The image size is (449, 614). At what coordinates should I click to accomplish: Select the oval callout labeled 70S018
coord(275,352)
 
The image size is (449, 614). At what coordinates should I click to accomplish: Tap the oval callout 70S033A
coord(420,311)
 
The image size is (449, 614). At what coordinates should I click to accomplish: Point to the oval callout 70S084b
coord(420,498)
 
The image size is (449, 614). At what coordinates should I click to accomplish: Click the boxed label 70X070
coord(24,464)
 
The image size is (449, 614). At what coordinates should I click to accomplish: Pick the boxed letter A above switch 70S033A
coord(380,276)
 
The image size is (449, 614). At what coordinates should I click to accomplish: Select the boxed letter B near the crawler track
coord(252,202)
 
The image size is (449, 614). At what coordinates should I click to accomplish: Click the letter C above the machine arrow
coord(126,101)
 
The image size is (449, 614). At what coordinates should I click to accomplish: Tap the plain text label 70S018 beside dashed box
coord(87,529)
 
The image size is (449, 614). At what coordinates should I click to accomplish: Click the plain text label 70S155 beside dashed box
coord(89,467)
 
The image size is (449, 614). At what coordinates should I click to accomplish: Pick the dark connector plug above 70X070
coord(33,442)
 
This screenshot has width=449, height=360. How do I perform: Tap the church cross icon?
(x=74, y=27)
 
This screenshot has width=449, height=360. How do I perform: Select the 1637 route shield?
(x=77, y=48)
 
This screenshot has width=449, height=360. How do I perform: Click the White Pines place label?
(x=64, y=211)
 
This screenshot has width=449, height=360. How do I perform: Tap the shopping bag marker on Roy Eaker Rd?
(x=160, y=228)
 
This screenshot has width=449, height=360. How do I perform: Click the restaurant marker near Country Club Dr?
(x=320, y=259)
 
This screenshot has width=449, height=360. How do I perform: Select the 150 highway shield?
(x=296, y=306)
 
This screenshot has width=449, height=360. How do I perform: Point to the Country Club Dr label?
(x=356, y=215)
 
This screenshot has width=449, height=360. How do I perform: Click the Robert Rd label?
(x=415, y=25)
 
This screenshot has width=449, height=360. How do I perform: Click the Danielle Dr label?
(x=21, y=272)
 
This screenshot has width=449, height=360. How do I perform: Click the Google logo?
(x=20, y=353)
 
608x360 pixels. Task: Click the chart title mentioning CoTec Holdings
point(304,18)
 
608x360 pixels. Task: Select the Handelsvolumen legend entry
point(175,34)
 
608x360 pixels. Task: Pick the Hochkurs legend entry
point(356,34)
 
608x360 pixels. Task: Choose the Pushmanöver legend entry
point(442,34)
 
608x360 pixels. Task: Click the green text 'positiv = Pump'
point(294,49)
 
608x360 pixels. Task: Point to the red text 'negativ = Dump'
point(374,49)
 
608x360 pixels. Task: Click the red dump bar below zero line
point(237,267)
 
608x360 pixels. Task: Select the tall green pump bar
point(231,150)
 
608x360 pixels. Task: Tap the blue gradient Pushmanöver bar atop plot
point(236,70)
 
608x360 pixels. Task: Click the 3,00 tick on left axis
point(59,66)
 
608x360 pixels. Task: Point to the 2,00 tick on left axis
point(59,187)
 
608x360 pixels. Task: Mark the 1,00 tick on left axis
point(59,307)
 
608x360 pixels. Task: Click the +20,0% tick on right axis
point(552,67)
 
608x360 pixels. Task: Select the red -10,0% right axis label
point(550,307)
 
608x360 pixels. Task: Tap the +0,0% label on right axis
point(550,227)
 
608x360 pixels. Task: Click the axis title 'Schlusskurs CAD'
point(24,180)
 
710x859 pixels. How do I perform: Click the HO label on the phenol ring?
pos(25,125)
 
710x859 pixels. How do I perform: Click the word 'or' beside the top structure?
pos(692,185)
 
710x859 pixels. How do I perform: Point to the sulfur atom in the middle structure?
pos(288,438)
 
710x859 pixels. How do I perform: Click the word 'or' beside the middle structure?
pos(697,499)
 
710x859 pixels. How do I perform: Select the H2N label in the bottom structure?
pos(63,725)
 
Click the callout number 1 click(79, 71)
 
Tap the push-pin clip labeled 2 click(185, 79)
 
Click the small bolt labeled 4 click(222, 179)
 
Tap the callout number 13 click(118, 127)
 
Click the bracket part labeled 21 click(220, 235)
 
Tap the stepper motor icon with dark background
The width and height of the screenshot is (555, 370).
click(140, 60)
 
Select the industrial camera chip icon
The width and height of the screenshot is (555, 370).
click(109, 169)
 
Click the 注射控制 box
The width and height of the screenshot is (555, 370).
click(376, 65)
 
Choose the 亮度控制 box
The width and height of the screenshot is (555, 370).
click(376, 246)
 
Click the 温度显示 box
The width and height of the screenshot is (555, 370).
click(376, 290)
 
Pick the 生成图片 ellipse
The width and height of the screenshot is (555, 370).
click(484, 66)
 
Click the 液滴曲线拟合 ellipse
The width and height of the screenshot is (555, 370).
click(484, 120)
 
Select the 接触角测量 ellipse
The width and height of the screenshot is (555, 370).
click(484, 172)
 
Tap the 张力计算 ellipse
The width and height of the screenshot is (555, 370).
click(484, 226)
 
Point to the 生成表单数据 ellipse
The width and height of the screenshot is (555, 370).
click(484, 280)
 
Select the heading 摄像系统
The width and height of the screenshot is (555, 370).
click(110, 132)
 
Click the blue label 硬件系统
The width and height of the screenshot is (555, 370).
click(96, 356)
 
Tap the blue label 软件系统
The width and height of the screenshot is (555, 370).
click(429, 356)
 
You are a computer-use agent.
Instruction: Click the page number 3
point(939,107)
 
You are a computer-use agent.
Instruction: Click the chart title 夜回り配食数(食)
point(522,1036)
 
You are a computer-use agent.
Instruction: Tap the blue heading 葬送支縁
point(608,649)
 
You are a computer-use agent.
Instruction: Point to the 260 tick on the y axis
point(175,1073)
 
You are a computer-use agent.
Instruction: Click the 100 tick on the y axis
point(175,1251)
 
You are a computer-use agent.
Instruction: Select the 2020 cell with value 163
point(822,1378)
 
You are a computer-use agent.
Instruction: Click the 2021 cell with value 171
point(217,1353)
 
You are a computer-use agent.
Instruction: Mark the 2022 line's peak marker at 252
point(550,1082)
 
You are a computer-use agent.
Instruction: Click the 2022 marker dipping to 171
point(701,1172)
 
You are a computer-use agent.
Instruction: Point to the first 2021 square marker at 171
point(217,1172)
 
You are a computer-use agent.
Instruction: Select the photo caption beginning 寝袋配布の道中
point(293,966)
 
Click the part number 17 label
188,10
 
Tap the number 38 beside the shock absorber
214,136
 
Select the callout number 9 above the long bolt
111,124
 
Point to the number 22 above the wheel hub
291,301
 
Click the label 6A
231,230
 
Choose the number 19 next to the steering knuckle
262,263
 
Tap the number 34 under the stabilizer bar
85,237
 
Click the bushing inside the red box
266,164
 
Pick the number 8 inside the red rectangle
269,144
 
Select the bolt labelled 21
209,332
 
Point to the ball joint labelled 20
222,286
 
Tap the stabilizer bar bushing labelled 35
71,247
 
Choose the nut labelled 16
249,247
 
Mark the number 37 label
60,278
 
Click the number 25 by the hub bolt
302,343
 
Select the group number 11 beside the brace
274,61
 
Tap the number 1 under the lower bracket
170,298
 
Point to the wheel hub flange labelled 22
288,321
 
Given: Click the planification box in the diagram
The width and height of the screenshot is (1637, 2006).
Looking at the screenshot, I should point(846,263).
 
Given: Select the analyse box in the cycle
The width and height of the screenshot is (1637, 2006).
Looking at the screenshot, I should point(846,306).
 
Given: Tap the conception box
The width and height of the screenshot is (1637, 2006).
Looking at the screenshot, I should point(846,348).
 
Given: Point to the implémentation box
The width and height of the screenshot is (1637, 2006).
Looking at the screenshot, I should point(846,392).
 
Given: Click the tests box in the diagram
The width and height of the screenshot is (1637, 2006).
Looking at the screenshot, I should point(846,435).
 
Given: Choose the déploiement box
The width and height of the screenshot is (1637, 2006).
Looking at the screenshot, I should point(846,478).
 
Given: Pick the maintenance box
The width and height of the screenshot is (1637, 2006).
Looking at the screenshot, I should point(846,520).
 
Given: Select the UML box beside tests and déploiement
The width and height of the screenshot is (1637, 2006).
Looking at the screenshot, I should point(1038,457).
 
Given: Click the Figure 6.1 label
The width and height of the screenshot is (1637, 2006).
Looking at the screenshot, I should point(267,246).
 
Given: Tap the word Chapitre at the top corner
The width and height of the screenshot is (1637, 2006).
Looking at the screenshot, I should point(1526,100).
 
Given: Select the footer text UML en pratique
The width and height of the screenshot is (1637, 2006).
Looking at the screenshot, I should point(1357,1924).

☆ ☆ ☆ ☆

» The exercise
Copy the stretch of the listing from its start through the line containing "coord(24,464)" exactly, both ends included.

» Answer to the task
The image size is (449, 614). At what coordinates should I click to accomplish: Select the oval callout labeled 70S018
coord(275,352)
 
The image size is (449, 614). At what coordinates should I click to accomplish: Tap the oval callout 70S033A
coord(420,311)
 
The image size is (449, 614). At what coordinates should I click to accomplish: Point to the oval callout 70S084b
coord(420,498)
 
The image size is (449, 614). At what coordinates should I click to accomplish: Click the boxed label 70X070
coord(24,464)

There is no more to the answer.